Hermione n'eut pas le temps de réfléchir à ses actes, mais la seconde d'après elle avait traversé le compartiment et prit Harry dans ses mains. « Oh Harry, tu sais, je t'aiderai comme je le peux. »

Il était aussi raide qu'une planche, les gobelins ne faisant pas de câlins. Quand Hermione lui proposa de l'aider, Harry commença à se détendre et pensa que les gobelins avaient torts sur au moins une chose, c'était très agréable. Pour une raison quelconque, il avait confiance en cette fille, sa vraie première amie et commença à lui dire plus que ce qu'il n'avait prévu de le faire.

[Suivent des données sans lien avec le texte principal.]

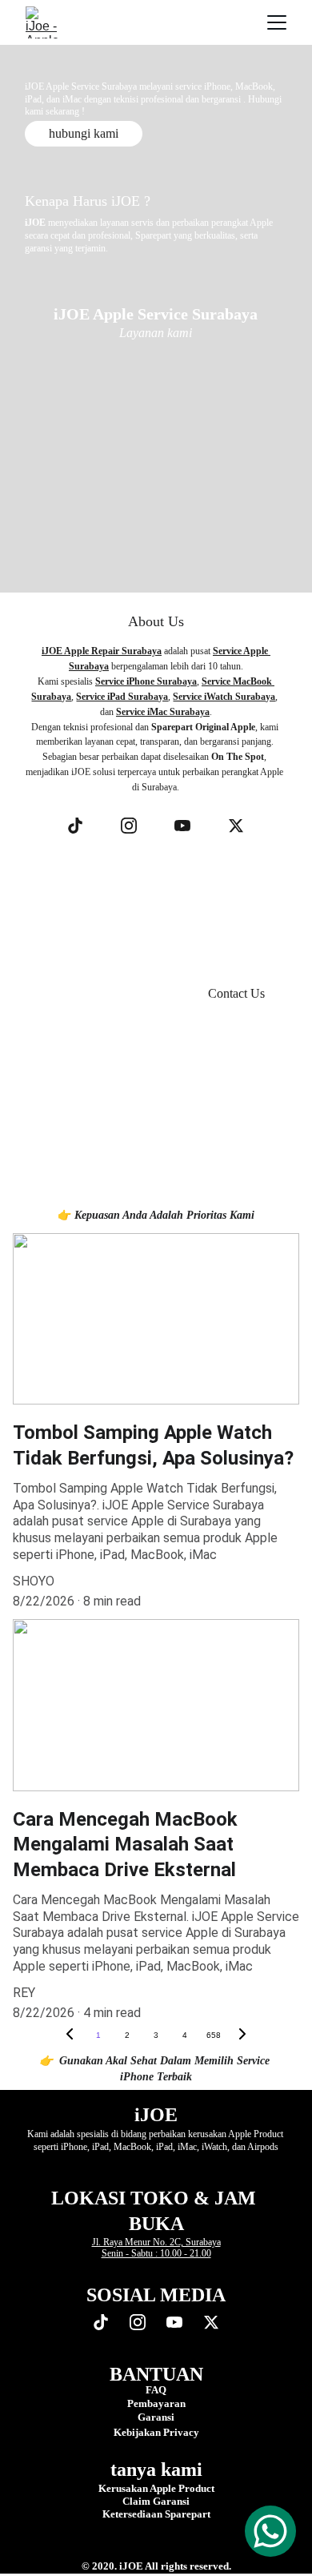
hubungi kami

« Quand mes parents ont été assassiné, j'ai été jeté devant la maison de la sœur moldue de ma mère. Ils ne voulaient pas de moi, ils ont donc passé un marché avec Gringott disant que les gobelins devaient prendre soin de moi jusqu'à je prenne les responsabilités pour diriger la Maison Potter. J'ai été cet étrange héritage métis et bientôt, et bientôt je serai forcé de prendre une décision concernant mon futur. »

Hermione le tenait fort contre elle et pensait qu'elle pourrait facilement s'y habituer. Elle avait besoin d'aider son premier ami. « Jai lu des références sur Harry Potter dans les livres, toutes spéculant sur ce qui t'était arrivé après cet Halloween. Il semble que personne ne savait la vérité.

Cela arracha à sourire à Harry et il autorisa Hermione à arrêter son câlin avant que cela ne devienne embarrassant. Elle resta assise à côté de lui cependant.

« Tu aurais dû voir les sortes de livres sur Harry Potter qu'ils ont essayé de publier comme étant des histoires vraies de ma vie, ils auraient certainement distrait ta mère comme ceux sur l'histoire moldue. Mon père y a vite mis fin, rendant cela illégal pour quiconque de s'enrichir sur mon nom. »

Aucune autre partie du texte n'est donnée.